**Work to be completed:** Set the entries down once more, exactly as they are worded.

**Input data:**
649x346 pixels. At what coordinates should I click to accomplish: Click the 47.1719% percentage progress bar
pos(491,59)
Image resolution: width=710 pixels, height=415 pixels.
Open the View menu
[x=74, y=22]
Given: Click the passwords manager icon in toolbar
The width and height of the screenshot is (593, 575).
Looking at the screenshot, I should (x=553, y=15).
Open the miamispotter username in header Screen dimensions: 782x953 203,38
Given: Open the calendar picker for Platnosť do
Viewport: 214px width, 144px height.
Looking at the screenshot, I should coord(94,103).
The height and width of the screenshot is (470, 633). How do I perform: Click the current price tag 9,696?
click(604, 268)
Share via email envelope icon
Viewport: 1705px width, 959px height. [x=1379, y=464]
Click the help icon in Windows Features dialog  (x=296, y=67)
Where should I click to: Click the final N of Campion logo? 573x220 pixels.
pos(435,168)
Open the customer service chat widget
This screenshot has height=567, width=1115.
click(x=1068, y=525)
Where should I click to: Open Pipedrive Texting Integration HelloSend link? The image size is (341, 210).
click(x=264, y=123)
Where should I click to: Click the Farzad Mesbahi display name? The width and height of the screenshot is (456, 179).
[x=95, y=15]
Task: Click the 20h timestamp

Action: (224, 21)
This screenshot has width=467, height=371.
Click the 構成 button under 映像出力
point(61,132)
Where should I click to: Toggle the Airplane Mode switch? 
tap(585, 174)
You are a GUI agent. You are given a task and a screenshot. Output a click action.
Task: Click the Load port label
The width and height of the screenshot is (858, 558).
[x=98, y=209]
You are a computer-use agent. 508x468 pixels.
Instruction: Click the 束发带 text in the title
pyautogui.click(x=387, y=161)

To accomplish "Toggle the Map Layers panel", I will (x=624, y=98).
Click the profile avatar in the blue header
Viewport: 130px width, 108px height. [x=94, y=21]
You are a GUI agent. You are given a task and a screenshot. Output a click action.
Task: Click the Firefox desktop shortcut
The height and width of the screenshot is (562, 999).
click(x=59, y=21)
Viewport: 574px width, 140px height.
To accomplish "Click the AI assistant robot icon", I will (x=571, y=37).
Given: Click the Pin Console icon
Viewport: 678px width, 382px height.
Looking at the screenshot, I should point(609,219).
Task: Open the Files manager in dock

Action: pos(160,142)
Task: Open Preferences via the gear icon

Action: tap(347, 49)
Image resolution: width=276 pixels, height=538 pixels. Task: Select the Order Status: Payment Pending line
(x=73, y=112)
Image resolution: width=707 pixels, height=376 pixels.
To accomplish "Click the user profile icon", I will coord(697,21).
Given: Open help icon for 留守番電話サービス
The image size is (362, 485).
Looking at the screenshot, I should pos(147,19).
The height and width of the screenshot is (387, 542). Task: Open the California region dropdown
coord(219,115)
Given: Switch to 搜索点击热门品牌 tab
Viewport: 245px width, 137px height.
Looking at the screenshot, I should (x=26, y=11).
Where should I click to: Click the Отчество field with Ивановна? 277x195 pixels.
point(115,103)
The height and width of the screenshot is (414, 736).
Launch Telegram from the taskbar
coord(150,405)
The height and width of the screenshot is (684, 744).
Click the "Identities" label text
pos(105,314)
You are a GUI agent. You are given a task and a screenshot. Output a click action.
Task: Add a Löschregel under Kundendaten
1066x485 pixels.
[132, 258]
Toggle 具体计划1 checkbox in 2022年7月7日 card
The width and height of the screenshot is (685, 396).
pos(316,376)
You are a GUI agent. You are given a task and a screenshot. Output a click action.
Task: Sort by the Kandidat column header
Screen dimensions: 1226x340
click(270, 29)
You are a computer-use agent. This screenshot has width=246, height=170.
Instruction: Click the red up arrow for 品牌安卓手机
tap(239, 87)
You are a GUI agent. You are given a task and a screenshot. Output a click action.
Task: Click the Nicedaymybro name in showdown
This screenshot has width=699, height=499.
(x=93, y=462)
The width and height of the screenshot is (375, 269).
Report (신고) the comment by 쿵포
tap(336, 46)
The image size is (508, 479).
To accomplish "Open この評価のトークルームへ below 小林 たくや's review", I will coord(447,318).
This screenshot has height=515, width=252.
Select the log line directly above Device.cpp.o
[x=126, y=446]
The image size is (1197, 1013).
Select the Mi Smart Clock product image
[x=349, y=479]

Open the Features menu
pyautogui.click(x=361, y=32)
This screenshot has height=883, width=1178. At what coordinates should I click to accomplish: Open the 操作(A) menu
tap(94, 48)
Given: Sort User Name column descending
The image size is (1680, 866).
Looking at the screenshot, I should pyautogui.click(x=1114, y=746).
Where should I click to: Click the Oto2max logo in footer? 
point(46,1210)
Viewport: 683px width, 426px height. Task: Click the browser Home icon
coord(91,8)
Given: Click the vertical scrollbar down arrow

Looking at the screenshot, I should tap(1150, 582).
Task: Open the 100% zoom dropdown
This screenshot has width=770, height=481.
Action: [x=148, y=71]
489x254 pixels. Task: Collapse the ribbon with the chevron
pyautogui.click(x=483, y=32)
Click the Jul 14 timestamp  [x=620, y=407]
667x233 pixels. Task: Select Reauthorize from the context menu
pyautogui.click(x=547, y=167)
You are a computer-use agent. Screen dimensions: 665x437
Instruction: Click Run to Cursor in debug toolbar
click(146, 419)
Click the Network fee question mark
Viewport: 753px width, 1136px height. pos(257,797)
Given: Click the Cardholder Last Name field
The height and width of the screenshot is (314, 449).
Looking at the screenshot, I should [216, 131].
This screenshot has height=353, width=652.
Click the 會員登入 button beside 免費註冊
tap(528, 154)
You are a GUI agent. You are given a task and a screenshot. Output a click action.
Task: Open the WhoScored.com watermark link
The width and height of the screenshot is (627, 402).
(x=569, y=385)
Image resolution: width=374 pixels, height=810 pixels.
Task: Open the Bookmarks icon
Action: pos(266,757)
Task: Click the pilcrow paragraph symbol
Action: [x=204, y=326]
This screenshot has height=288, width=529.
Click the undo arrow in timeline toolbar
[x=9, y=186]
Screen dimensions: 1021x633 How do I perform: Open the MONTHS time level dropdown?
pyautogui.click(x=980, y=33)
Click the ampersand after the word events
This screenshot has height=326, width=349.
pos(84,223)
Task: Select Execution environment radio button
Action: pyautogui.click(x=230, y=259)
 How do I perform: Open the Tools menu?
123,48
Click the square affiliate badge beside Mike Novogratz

**Problem solution:**
649x346 pixels. At what coordinates should I click to accomplish: Click the 47.1719% percentage progress bar
pos(491,59)
Image resolution: width=710 pixels, height=415 pixels.
Open the View menu
[x=74, y=22]
Given: Click the passwords manager icon in toolbar
The width and height of the screenshot is (593, 575).
Looking at the screenshot, I should (x=553, y=15).
Open the miamispotter username in header Screen dimensions: 782x953 203,38
Given: Open the calendar picker for Platnosť do
Viewport: 214px width, 144px height.
Looking at the screenshot, I should coord(94,103).
The height and width of the screenshot is (470, 633). How do I perform: Click the current price tag 9,696?
click(604, 268)
Share via email envelope icon
Viewport: 1705px width, 959px height. [x=1379, y=464]
Click the help icon in Windows Features dialog  (x=296, y=67)
Where should I click to: Click the final N of Campion logo? 573x220 pixels.
pos(435,168)
Open the customer service chat widget
This screenshot has height=567, width=1115.
click(x=1068, y=525)
Where should I click to: Open Pipedrive Texting Integration HelloSend link? The image size is (341, 210).
click(x=264, y=123)
Where should I click to: Click the Farzad Mesbahi display name? The width and height of the screenshot is (456, 179).
[x=95, y=15]
Task: Click the 20h timestamp

Action: (224, 21)
This screenshot has width=467, height=371.
Click the 構成 button under 映像出力
point(61,132)
Where should I click to: Toggle the Airplane Mode switch? 
tap(585, 174)
You are a GUI agent. You are given a task and a screenshot. Output a click action.
Task: Click the Load port label
The width and height of the screenshot is (858, 558).
[x=98, y=209]
You are a computer-use agent. 508x468 pixels.
Instruction: Click the 束发带 text in the title
pyautogui.click(x=387, y=161)

To accomplish "Toggle the Map Layers panel", I will (x=624, y=98).
Click the profile avatar in the blue header
Viewport: 130px width, 108px height. [x=94, y=21]
You are a GUI agent. You are given a task and a screenshot. Output a click action.
Task: Click the Firefox desktop shortcut
The height and width of the screenshot is (562, 999).
click(x=59, y=21)
Viewport: 574px width, 140px height.
To accomplish "Click the AI assistant robot icon", I will (x=571, y=37).
Given: Click the Pin Console icon
Viewport: 678px width, 382px height.
Looking at the screenshot, I should point(609,219).
Task: Open the Files manager in dock

Action: pos(160,142)
Task: Open Preferences via the gear icon

Action: tap(347, 49)
Image resolution: width=276 pixels, height=538 pixels. Task: Select the Order Status: Payment Pending line
(x=73, y=112)
Image resolution: width=707 pixels, height=376 pixels.
To accomplish "Click the user profile icon", I will coord(697,21).
Given: Open help icon for 留守番電話サービス
The image size is (362, 485).
Looking at the screenshot, I should pos(147,19).
The height and width of the screenshot is (387, 542). Task: Open the California region dropdown
coord(219,115)
Given: Switch to 搜索点击热门品牌 tab
Viewport: 245px width, 137px height.
Looking at the screenshot, I should (x=26, y=11).
Where should I click to: Click the Отчество field with Ивановна? 277x195 pixels.
point(115,103)
The height and width of the screenshot is (414, 736).
Launch Telegram from the taskbar
coord(150,405)
The height and width of the screenshot is (684, 744).
Click the "Identities" label text
pos(105,314)
You are a GUI agent. You are given a task and a screenshot. Output a click action.
Task: Add a Löschregel under Kundendaten
1066x485 pixels.
[132, 258]
Toggle 具体计划1 checkbox in 2022年7月7日 card
The width and height of the screenshot is (685, 396).
pos(316,376)
You are a GUI agent. You are given a task and a screenshot. Output a click action.
Task: Sort by the Kandidat column header
Screen dimensions: 1226x340
click(270, 29)
You are a computer-use agent. This screenshot has width=246, height=170.
Instruction: Click the red up arrow for 品牌安卓手机
tap(239, 87)
You are a GUI agent. You are given a task and a screenshot. Output a click action.
Task: Click the Nicedaymybro name in showdown
This screenshot has width=699, height=499.
(x=93, y=462)
The width and height of the screenshot is (375, 269).
Report (신고) the comment by 쿵포
tap(336, 46)
The image size is (508, 479).
To accomplish "Open この評価のトークルームへ below 小林 たくや's review", I will coord(447,318).
This screenshot has height=515, width=252.
Select the log line directly above Device.cpp.o
[x=126, y=446]
The image size is (1197, 1013).
Select the Mi Smart Clock product image
[x=349, y=479]

Open the Features menu
pyautogui.click(x=361, y=32)
This screenshot has height=883, width=1178. At what coordinates should I click to accomplish: Open the 操作(A) menu
tap(94, 48)
Given: Sort User Name column descending
The image size is (1680, 866).
Looking at the screenshot, I should pyautogui.click(x=1114, y=746).
Where should I click to: Click the Oto2max logo in footer? 
point(46,1210)
Viewport: 683px width, 426px height. Task: Click the browser Home icon
coord(91,8)
Given: Click the vertical scrollbar down arrow

Looking at the screenshot, I should tap(1150, 582).
Task: Open the 100% zoom dropdown
This screenshot has width=770, height=481.
Action: [x=148, y=71]
489x254 pixels. Task: Collapse the ribbon with the chevron
pyautogui.click(x=483, y=32)
Click the Jul 14 timestamp  [x=620, y=407]
667x233 pixels. Task: Select Reauthorize from the context menu
pyautogui.click(x=547, y=167)
You are a computer-use agent. Screen dimensions: 665x437
Instruction: Click Run to Cursor in debug toolbar
click(146, 419)
Click the Network fee question mark
Viewport: 753px width, 1136px height. pos(257,797)
Given: Click the Cardholder Last Name field
The height and width of the screenshot is (314, 449).
Looking at the screenshot, I should [216, 131].
This screenshot has height=353, width=652.
Click the 會員登入 button beside 免費註冊
tap(528, 154)
You are a GUI agent. You are given a task and a screenshot. Output a click action.
Task: Open the WhoScored.com watermark link
The width and height of the screenshot is (627, 402).
(x=569, y=385)
Image resolution: width=374 pixels, height=810 pixels.
Task: Open the Bookmarks icon
Action: pos(266,757)
Task: Click the pilcrow paragraph symbol
Action: [x=204, y=326]
This screenshot has height=288, width=529.
Click the undo arrow in timeline toolbar
[x=9, y=186]
Screen dimensions: 1021x633 How do I perform: Open the MONTHS time level dropdown?
pyautogui.click(x=980, y=33)
Click the ampersand after the word events
This screenshot has height=326, width=349.
pos(84,223)
Task: Select Execution environment radio button
Action: pyautogui.click(x=230, y=259)
 How do I perform: Open the Tools menu?
123,48
Click the square affiliate badge beside Mike Novogratz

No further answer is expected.